Как резюмирует Кийко мысль Достоевского, «итак, бытие бога и „другого мира“ вытекает из признания бесконечности пространства, для которого справедливы иные, чем для Земли, неэвклидовы закономерности»[889]
. Если борьба Ивана с неевклидовой геометрией иллюстрирует его неверие в другой мир, она также отражает и его ограниченное понимание этого мира.Хотя у нас нет доказательств, большинство исследователей предполагает, что Достоевский столкнулся с неевклидовой геометрией в обзоре Гельмгольца, который появился на русском языке в журнале «Знание» в 1876 году. Известна реакция Чернышевского на эту статью: признавая Гельмгольца как «одного из величайших ‹…› натуралистов», критик с нигилистической/позитивистской уверенностью, какой Иван не полностью обладает, отвергает неевклидову геометрию как «детскую шалость, не стоящую внимания»[890]
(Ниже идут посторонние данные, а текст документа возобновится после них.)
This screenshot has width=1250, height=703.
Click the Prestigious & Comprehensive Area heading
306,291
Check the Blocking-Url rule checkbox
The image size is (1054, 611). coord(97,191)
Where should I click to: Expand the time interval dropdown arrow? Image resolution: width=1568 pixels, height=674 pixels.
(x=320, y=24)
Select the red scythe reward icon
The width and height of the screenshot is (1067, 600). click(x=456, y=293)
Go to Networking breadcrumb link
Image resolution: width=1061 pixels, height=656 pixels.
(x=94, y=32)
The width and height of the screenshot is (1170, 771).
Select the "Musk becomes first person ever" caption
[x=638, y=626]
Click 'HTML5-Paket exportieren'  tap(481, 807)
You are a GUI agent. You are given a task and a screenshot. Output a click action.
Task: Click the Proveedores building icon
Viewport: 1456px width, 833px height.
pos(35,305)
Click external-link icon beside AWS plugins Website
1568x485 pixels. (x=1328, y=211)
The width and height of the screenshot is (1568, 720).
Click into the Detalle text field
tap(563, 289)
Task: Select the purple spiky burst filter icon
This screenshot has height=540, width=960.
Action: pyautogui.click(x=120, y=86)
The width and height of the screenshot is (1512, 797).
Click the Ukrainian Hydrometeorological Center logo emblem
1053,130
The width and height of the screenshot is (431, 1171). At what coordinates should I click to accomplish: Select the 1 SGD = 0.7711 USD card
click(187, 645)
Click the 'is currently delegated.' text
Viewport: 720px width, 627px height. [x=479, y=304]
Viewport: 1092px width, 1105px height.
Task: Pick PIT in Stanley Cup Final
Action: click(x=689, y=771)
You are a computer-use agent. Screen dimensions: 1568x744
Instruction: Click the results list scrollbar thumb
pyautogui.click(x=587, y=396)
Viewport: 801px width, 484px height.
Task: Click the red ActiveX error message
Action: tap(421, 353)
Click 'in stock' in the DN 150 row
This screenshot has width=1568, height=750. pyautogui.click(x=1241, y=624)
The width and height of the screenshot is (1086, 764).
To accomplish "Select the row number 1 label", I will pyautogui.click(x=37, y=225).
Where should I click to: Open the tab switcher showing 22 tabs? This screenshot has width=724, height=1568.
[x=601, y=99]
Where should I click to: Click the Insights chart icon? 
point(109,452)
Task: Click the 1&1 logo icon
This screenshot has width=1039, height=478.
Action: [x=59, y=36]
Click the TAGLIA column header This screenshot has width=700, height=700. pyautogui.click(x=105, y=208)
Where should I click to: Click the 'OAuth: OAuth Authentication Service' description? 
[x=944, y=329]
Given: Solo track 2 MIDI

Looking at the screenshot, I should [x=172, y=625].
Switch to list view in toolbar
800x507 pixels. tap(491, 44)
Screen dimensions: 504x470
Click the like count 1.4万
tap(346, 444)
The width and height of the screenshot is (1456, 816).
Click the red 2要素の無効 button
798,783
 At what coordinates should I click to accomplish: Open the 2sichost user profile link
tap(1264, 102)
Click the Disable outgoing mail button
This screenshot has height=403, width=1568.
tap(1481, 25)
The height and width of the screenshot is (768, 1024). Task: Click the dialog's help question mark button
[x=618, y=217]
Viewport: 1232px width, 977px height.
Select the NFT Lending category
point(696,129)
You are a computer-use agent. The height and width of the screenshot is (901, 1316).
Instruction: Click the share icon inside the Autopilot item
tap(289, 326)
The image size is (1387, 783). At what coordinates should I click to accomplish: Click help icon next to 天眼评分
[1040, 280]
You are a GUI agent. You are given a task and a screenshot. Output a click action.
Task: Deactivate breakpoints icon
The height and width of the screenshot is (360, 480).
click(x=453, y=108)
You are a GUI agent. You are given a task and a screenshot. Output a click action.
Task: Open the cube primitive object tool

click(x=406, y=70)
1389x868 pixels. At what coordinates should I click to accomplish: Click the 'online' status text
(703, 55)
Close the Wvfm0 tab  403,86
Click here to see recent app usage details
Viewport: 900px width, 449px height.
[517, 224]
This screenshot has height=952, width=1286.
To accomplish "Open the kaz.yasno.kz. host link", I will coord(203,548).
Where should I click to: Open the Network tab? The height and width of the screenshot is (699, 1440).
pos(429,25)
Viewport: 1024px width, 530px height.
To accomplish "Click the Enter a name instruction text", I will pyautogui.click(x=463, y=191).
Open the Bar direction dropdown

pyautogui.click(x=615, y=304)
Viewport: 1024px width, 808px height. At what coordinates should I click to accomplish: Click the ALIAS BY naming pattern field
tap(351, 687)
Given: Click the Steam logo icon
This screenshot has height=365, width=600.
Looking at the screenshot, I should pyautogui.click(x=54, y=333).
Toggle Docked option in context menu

. Хотя Гельмгольц, как и в Европе, повсеместно читался в России, Достоевский мог также встретить ответ Джорджа Генри Льюиса Гельмгольцу в посмертно изданных «Вопросах о жизни и духе», первые два тома которых появились в русском переводе в «Знании» в 1876 году, в комплекте с Приложением «О мнимой геометрии и истине аксиом».С научной точки зрения другой мир – это не вариант выбора, и проблема, которую «воображаемая геометрия» ставила перед позитивистской мыслью, заключалась в угрозе разъединения научной рациональности и эмпиризма, формальных аксиоматических систем и эмпирического опыта. Однако Иван уже сделал это, отчаянно настаивая на узко позитивистском, строжайшем разделении сознания и материального мира. С одной стороны, как отмечает Анна Щур-Каладюк, Иван не принимает новую геометрию, выражая преданность эмпирическому опыту, настолько экстремальному, что он исключает возможность какого-либо взаимопонимания: «Я ничего не понимаю, – говорит он Алеше. – ‹…› Я и не хочу теперь ничего понимать»[891]
. Как утверждает Щур-Каладюк, даже в контексте современного позитивизма преданность Ивана эмпиризму настолько радикальна, что подрывает другую опору позитивистской мысли – рациональность. Действительно, Иван говорит «как бы в бреду». Однако когда Иван отказывается принять даже свидетельство своих собственных глаз («Пусть даже параллельные линии сойдутся и я это сам увижу: увижу и скажу, что сошлись, а все-таки не приму»), его проблема состоит не в приверженности фактам за счет разума, а в приверженности определенной рациональности в ущерб тому, что он на самом деле видит. В XX и XXI веках мы разрешаем кажущийся парадокс неевклидовой геометрии, по-другому трактуя свойства самого пространства. Как объясняет Л. Нэпп, «статья Гельмгольца… не только открывает новые перспективы в геометрии, но и помещает законы механики в более релятивистскую перспективу, предполагая, что они не универсально действительны, а скорее зависят от природы пространства, к которому они применяются»[892]. Если такие ученые XIX века, как Гельмгольц и Льюис, поспешили принять вызовы, связанные с новой геометрией, то прежде всего потому, что они осознали проблему восприятия.Льюиса помнят сегодня в основном как гражданского мужа Мэри Энн Эванс, более известной как Джордж Элиот. Однако в XIX веке он, возможно, был даже более знаменит, чем она, прежде всего, благодаря новаторской работе по физиологической психологии, которая была опубликована по всей Европе. В России «Физиология обыденной жизни» Льюиса не только удостоилась весьма положительного обзора в журнале братьев Достоевских «Время» в 1861 году, но и попала на страницы «Преступления и наказания» (1866)[893]
. Как можно предположить из самого расположения «О воображаемой геометрии и истине аксиом» в Приложениях к «Вопросам о жизни и духе», все еще передовой взгляд Льюиса на взаимосвязь сознания и тела, сознания и материального мира также предопределил его реакцию на последние открытия в математике. В статье «О воображаемой геометрии» Льюис склоняется к эмпиризму, возражая против неевклидовой геометрии на том основании, что она лишена того, что он называет «интуициями чувственного опыта» («intuitions of sensible experience»)[894]. Тем не менее Льюис не особенно привязан к Евклиду: «Когда я говорю, что термины являются знаками чувственного опыта, это не следует превратно понимать так, будто евклидовы построения отличны от идеальных представлений реальности»[895]. Льюис спешит признать, что наши измерения пространства неточны и «наши построения ‹…› лишь приблизительные представления реальных вещей»[896]. Он также отвергает идею какой-то абсолютной истины в пользу такой, какая возникает при конкретных условиях.